Your objective ▸ Each record must be printed again exactly as it appears.

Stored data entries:
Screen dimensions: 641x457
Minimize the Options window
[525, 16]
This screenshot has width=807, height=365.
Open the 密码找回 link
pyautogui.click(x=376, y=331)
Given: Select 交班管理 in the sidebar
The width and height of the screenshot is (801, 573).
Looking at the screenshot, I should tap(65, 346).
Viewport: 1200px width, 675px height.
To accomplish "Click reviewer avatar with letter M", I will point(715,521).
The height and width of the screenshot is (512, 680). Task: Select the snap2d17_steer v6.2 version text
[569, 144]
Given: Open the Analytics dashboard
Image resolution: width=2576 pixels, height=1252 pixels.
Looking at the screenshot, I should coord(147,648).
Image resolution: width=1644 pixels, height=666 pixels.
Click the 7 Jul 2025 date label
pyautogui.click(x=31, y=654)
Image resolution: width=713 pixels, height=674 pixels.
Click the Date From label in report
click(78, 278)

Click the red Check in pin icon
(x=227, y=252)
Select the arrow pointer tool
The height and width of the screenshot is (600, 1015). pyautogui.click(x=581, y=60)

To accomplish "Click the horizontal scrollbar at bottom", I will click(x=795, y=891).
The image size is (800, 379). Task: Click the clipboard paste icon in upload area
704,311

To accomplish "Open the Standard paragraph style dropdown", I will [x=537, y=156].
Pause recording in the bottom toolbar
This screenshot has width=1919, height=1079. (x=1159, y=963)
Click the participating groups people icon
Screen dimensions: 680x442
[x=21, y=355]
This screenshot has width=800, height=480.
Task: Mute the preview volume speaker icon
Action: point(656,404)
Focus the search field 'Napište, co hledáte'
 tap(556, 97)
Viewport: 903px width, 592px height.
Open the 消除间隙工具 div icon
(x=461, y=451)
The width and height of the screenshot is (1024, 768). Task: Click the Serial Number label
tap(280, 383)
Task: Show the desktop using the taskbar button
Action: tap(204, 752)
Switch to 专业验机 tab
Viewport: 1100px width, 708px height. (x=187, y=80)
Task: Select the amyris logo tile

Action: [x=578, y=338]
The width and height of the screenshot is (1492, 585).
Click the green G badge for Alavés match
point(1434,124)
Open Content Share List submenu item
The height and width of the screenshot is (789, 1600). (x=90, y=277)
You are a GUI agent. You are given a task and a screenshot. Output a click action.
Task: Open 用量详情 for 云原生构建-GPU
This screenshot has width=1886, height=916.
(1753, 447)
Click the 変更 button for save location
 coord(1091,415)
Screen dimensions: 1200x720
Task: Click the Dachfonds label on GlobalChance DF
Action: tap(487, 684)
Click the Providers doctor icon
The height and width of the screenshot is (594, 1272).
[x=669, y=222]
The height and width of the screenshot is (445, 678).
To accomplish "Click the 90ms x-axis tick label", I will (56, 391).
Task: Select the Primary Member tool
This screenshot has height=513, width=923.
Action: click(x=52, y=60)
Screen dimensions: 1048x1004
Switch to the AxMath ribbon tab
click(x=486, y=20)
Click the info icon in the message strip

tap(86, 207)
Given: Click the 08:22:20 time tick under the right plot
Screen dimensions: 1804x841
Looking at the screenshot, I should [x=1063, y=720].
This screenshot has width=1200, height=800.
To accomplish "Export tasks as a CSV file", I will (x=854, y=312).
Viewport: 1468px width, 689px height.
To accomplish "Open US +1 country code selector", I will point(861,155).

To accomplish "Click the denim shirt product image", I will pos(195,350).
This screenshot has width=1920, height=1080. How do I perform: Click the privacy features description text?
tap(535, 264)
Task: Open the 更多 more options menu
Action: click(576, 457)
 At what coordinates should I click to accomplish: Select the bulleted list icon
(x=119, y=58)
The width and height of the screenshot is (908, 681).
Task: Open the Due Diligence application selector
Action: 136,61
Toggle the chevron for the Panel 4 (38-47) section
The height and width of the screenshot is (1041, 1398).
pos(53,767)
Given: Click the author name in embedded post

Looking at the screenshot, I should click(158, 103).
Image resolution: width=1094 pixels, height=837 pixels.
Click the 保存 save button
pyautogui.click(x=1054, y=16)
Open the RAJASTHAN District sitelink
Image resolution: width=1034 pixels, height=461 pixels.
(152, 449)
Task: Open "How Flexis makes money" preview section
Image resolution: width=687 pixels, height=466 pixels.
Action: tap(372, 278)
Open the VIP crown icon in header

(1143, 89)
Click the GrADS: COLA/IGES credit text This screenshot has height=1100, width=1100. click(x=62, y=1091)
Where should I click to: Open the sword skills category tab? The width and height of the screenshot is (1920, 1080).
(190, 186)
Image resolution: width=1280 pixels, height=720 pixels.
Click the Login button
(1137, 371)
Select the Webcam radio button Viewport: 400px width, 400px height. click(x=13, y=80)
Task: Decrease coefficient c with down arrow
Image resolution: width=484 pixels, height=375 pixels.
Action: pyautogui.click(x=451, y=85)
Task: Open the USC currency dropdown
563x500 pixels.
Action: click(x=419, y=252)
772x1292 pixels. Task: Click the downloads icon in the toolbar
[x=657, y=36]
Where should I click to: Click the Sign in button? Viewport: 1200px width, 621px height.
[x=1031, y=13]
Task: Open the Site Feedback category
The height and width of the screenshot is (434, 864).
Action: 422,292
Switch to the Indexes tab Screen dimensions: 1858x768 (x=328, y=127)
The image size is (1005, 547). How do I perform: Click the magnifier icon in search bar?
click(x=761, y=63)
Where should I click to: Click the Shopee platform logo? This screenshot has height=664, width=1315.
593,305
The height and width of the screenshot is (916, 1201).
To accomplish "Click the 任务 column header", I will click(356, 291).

Result of the exercise ▸
Screen dimensions: 641x457
Minimize the Options window
[525, 16]
This screenshot has width=807, height=365.
Open the 密码找回 link
pyautogui.click(x=376, y=331)
Given: Select 交班管理 in the sidebar
The width and height of the screenshot is (801, 573).
Looking at the screenshot, I should tap(65, 346).
Viewport: 1200px width, 675px height.
To accomplish "Click reviewer avatar with letter M", I will point(715,521).
The height and width of the screenshot is (512, 680). Task: Select the snap2d17_steer v6.2 version text
[569, 144]
Given: Open the Analytics dashboard
Image resolution: width=2576 pixels, height=1252 pixels.
Looking at the screenshot, I should coord(147,648).
Image resolution: width=1644 pixels, height=666 pixels.
Click the 7 Jul 2025 date label
pyautogui.click(x=31, y=654)
Image resolution: width=713 pixels, height=674 pixels.
Click the Date From label in report
click(78, 278)

Click the red Check in pin icon
(x=227, y=252)
Select the arrow pointer tool
The height and width of the screenshot is (600, 1015). pyautogui.click(x=581, y=60)

To accomplish "Click the horizontal scrollbar at bottom", I will click(x=795, y=891).
The image size is (800, 379). Task: Click the clipboard paste icon in upload area
704,311

To accomplish "Open the Standard paragraph style dropdown", I will [x=537, y=156].
Pause recording in the bottom toolbar
This screenshot has width=1919, height=1079. (x=1159, y=963)
Click the participating groups people icon
Screen dimensions: 680x442
[x=21, y=355]
This screenshot has width=800, height=480.
Task: Mute the preview volume speaker icon
Action: point(656,404)
Focus the search field 'Napište, co hledáte'
 tap(556, 97)
Viewport: 903px width, 592px height.
Open the 消除间隙工具 div icon
(x=461, y=451)
The width and height of the screenshot is (1024, 768). Task: Click the Serial Number label
tap(280, 383)
Task: Show the desktop using the taskbar button
Action: tap(204, 752)
Switch to 专业验机 tab
Viewport: 1100px width, 708px height. (x=187, y=80)
Task: Select the amyris logo tile

Action: [x=578, y=338]
The width and height of the screenshot is (1492, 585).
Click the green G badge for Alavés match
point(1434,124)
Open Content Share List submenu item
The height and width of the screenshot is (789, 1600). (x=90, y=277)
You are a GUI agent. You are given a task and a screenshot. Output a click action.
Task: Open 用量详情 for 云原生构建-GPU
This screenshot has width=1886, height=916.
(1753, 447)
Click the 変更 button for save location
 coord(1091,415)
Screen dimensions: 1200x720
Task: Click the Dachfonds label on GlobalChance DF
Action: tap(487, 684)
Click the Providers doctor icon
The height and width of the screenshot is (594, 1272).
[x=669, y=222]
The height and width of the screenshot is (445, 678).
To accomplish "Click the 90ms x-axis tick label", I will (56, 391).
Task: Select the Primary Member tool
This screenshot has height=513, width=923.
Action: click(x=52, y=60)
Screen dimensions: 1048x1004
Switch to the AxMath ribbon tab
click(x=486, y=20)
Click the info icon in the message strip

tap(86, 207)
Given: Click the 08:22:20 time tick under the right plot
Screen dimensions: 1804x841
Looking at the screenshot, I should [x=1063, y=720].
This screenshot has width=1200, height=800.
To accomplish "Export tasks as a CSV file", I will (x=854, y=312).
Viewport: 1468px width, 689px height.
To accomplish "Open US +1 country code selector", I will point(861,155).

To accomplish "Click the denim shirt product image", I will pos(195,350).
This screenshot has width=1920, height=1080. How do I perform: Click the privacy features description text?
tap(535, 264)
Task: Open the 更多 more options menu
Action: click(576, 457)
 At what coordinates should I click to accomplish: Select the bulleted list icon
(x=119, y=58)
The width and height of the screenshot is (908, 681).
Task: Open the Due Diligence application selector
Action: 136,61
Toggle the chevron for the Panel 4 (38-47) section
The height and width of the screenshot is (1041, 1398).
pos(53,767)
Given: Click the author name in embedded post

Looking at the screenshot, I should click(158, 103).
Image resolution: width=1094 pixels, height=837 pixels.
Click the 保存 save button
pyautogui.click(x=1054, y=16)
Open the RAJASTHAN District sitelink
Image resolution: width=1034 pixels, height=461 pixels.
(152, 449)
Task: Open "How Flexis makes money" preview section
Image resolution: width=687 pixels, height=466 pixels.
Action: tap(372, 278)
Open the VIP crown icon in header

(1143, 89)
Click the GrADS: COLA/IGES credit text This screenshot has height=1100, width=1100. click(x=62, y=1091)
Where should I click to: Open the sword skills category tab? The width and height of the screenshot is (1920, 1080).
(190, 186)
Image resolution: width=1280 pixels, height=720 pixels.
Click the Login button
(1137, 371)
Select the Webcam radio button Viewport: 400px width, 400px height. click(x=13, y=80)
Task: Decrease coefficient c with down arrow
Image resolution: width=484 pixels, height=375 pixels.
Action: pyautogui.click(x=451, y=85)
Task: Open the USC currency dropdown
563x500 pixels.
Action: click(x=419, y=252)
772x1292 pixels. Task: Click the downloads icon in the toolbar
[x=657, y=36]
Where should I click to: Click the Sign in button? Viewport: 1200px width, 621px height.
[x=1031, y=13]
Task: Open the Site Feedback category
The height and width of the screenshot is (434, 864).
Action: 422,292
Switch to the Indexes tab Screen dimensions: 1858x768 (x=328, y=127)
The image size is (1005, 547). How do I perform: Click the magnifier icon in search bar?
click(x=761, y=63)
Where should I click to: Click the Shopee platform logo? This screenshot has height=664, width=1315.
593,305
The height and width of the screenshot is (916, 1201).
To accomplish "Click the 任务 column header", I will click(356, 291).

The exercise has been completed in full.